13.26 Development of custom devices using COTS IP should follow the approach as detailed in FAA AC 20-152A Development Assurance for Airborne Electronic Hardware.
13.27 Section 1 Chapter 3 describes the DASA approach to recognition of Airworthiness Codes, which represent prescribed airworthiness requirements from a recognised civil or military Airworthiness Authority. This section describes common CAA and MAA application of AEH safety and assurance.
13.28 RTCA DO-254 Design Assurance Guidance for Airborne Electronic Hardware, alternatively known as EUROCAE ED-80, is recognised by CAAs, including the FAA, and EASA, as acceptable means of compliance for AEH development assurance. This standard satisfies the associated NAA’s Airworthiness Requirements (generally Federal Aviation Regulation (FAR) or Certification Specification (CS) 2x.1301 and 2x.1309).
13.29 RTCA DO-254 is not intended to be implemented in isolation, and acceptability is based on integration with other requirements of the relevant Airworthiness Code. Consequently, civil authorities will undertake AEH safety as part of system safety, along with AEH assurance within conjunction with an ecosystem of design requirements, standards and associated guidance material including:
FAA AC 20-152A Development Assurance for Airborne Electronic Hardware
EASA AMC 20-152A Development Assurance for Airborne Electronic Hardware (AEH)
13.30 MIL-HDBK-516 Airworthiness Certification Criteria defines the US DoD AEH requirements, which is termed ‘Processing Hardware/Electronics’, within Section 15.3 and references various specifications, standards and handbooks as means of compliance, including DO-254 Design Assurance Guidance for Airborne Electronic Hardware. Referencing to various specifications, standards and handbooks provides the designer the freedom to utilise military standards as well as the above civilian standards. This approach is similar to aviation software in that it facilitates civilian-military interfaces such as the application of MIL-STD-882E for system safety and DO-254 for AEH assurance.

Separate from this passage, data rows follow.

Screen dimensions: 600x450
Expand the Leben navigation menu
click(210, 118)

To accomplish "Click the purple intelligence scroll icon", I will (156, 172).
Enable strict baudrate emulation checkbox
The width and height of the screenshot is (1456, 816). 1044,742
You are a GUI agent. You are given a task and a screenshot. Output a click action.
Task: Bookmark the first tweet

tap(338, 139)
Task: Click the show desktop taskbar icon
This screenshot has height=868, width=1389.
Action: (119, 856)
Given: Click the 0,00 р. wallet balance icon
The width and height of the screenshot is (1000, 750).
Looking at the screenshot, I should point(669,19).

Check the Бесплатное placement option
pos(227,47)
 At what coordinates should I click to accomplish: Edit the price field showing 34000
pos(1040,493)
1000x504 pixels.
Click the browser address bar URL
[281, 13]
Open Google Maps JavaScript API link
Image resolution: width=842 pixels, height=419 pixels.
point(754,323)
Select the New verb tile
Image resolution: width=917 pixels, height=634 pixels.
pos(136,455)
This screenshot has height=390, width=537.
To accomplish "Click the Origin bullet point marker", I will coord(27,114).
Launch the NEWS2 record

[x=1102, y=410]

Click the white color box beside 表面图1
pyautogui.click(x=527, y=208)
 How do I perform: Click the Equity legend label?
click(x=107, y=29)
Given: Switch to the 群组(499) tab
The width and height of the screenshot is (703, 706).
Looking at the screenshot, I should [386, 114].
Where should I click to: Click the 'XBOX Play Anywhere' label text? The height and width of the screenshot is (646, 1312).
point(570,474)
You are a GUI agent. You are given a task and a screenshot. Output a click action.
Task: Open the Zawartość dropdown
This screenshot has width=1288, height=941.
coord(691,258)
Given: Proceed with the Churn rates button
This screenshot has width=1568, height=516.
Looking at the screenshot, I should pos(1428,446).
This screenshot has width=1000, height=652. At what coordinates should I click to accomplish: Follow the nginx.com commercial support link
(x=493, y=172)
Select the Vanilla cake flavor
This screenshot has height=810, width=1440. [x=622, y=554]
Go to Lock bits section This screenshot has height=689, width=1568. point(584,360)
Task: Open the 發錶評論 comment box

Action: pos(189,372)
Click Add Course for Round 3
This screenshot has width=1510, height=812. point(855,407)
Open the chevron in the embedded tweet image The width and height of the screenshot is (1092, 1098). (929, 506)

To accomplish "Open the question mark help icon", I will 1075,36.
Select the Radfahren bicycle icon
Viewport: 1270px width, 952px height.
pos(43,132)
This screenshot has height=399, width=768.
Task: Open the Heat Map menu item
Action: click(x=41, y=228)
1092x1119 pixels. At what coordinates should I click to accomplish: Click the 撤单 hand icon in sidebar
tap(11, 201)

13.31 The UK MoD term for AEH is ‘Programmable Elements’ as defined within DEF STAN 00-970 Part 13 Issue 13. The AEH approach to ensuring safety and assurance for ‘Safety Related Programmable Elements’ is further detailed within DEF STAN 00-55 Issue 4, Requirements for the Safety Programmable Elements in Defence Systems, which is the source for AEH related airworthiness requirements. DEF STAN 00-55 Issue 4 defines programmable elements as “Products, Services and Systems (PSS) that is implemented in software or programmable hardware, which includes any device that can be customised, eg. ASICs, PLDs and FPGAs”. While DEF STAN 00-970 adopts the civilian standards of DO-254 as a means of compliance for AEH assurance, it also allows legacy platforms to retain compliance against DEF STAN 00-55 Issue 4. However, the underlying UK MoD system safety requirements do not fully align with Defence requirements and as a result require considerable tailoring prior to application, as detailed in Section 2 Chapter 2.
13.32 The application of the preceding military approaches requires tailoring and prior agreement with the DASA. AEH standards such as JSSSEH and DEF STAN 00-55 are largely guidance material and, without intelligent application, may result in incomplete objective evidence that can be used to demonstrate that appropriate AEH safety management and assurance has been achieved.
13.33 Further guidance on implementing the AEH requirements prescribed in this chapter and addressing AEH development assurance is available from the chapter sponsor.